На следующее утро мы отправились назад к машине. Фиделя Ханны не было, и нас сопровождали другие индейцы. Мисс Перл разглагольствовала о том, что обязательно сообщит о поведении Ханны шерифу и того привлекут к ответственности за распущенное поведение с малолетними. Мы с Роз-Мари отмалчивались. Каждый раз, когда я бросала взгляд на дочь, то видела, что она смотрит в землю.

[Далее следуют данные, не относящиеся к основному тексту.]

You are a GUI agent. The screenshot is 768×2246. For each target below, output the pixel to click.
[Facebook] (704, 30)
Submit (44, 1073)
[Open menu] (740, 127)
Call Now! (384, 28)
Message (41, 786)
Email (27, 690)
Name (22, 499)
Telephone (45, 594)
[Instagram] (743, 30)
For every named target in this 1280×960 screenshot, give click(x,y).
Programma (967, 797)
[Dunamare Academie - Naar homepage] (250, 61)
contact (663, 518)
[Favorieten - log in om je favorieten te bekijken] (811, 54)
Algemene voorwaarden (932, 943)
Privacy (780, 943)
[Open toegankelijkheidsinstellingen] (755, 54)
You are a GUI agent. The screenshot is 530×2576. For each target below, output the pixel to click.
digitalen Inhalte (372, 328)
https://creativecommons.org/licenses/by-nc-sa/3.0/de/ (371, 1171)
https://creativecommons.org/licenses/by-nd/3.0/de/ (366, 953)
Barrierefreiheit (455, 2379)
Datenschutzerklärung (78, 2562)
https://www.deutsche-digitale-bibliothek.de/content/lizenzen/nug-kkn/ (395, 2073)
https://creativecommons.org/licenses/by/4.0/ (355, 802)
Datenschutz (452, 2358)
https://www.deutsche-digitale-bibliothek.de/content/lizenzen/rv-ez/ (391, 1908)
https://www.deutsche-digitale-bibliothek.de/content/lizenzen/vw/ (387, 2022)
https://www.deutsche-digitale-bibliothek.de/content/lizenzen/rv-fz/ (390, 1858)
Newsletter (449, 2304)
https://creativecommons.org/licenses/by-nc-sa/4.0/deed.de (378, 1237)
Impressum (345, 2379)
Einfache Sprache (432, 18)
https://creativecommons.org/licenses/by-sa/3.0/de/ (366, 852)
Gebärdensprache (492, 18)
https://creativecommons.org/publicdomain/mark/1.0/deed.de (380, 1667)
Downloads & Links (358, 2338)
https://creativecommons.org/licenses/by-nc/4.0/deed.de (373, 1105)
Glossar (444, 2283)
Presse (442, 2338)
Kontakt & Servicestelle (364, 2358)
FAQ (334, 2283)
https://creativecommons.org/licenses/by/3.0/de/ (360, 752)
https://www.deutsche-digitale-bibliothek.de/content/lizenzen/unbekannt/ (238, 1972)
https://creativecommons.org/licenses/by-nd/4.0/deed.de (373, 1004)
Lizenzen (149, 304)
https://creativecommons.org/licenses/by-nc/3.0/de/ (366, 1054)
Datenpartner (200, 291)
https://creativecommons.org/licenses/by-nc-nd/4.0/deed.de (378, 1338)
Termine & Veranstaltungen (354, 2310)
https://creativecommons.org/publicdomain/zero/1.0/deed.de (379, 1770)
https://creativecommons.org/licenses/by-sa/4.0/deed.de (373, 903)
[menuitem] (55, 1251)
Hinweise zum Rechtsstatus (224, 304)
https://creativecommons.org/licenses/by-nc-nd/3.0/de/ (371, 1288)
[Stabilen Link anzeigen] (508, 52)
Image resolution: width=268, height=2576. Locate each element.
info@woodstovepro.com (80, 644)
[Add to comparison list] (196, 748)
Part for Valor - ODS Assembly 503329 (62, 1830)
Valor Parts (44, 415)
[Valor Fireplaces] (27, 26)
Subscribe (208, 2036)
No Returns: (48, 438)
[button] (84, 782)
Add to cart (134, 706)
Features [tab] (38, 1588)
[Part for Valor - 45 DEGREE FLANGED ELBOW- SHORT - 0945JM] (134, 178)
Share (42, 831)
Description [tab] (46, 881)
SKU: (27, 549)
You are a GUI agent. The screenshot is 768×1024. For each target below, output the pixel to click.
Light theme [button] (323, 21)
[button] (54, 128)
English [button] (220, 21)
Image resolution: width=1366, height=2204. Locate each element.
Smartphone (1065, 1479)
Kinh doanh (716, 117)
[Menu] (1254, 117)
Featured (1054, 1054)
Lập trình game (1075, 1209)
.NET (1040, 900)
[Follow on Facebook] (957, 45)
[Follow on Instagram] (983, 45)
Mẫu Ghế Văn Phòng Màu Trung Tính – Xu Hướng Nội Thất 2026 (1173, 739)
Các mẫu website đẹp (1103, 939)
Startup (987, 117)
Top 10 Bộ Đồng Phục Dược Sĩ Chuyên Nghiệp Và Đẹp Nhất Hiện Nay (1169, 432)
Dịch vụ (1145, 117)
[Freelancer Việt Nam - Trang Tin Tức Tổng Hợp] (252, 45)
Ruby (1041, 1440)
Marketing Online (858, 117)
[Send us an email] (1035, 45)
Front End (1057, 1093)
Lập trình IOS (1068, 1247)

На ранчо я постаралась помириться с Роз-Мари. Я попыталась ее обнять, но она оттолкнула мою руку.

«Я понимаю, что ты на меня злишься, но была обязана тебя наказать, — объяснила я ей. — Другого способа сделать так, чтобы ты запомнила этот урок, у меня не было. Ты сделала из него выводы?»

Роз-Мари лежала на боку и смотрела в стену. Она долго мне не отвечала, и, наконец, произнесла: «Единственный вывод, который я сделала из того, что произошло, это тот, что я никогда не буду бить собственных детей».


Путешествие в «райский сад» плохо закончилось почти для всех участников. Я обо всем рассказала Джиму, и он решил, что больше не будет нанимать Фиделя Ханну ковбоем. Когда Фидель узнал об угрозах мисс Перл сдать его шерифу, он тут же ушел в армию.

Фидель стал снайпером, и его отправили воевать на острова в Тихом океане. Во время боя его контузило. Он вернулся на родину и устроил стрельбу в деревне индейцев хопи. Слава богу, что никто не пострадал, но его посадили в тюрьму. Когда он вышел, его племя отказалось принять его назад, потому что он их опозорил. Фидель в полном одиночестве поселился в отдаленном уголке индейской резервации. Он, в конечном счете, все-таки превратился в камень.

После всего того, что произошло с Фиделем Ханной, мы с Джимом поняли, что Роз-Мари не место на ранчо. Если она готова голышом плавать с Фиделем, то будет вести себя точно так же с любым другим ковбоем. Чтобы привести дочь в чувство, я начала пичкать ее литературой из журнала «Правдивые признания» с заголовками наподобие «Мы встречались в укромных местах. Так я попала на путь греха». Я написала письмо матушке настоятельнице интерната в Прескотте и сообщила о том, что Роз-Мари остепенилась, поумнела и готова продолжить свое образование.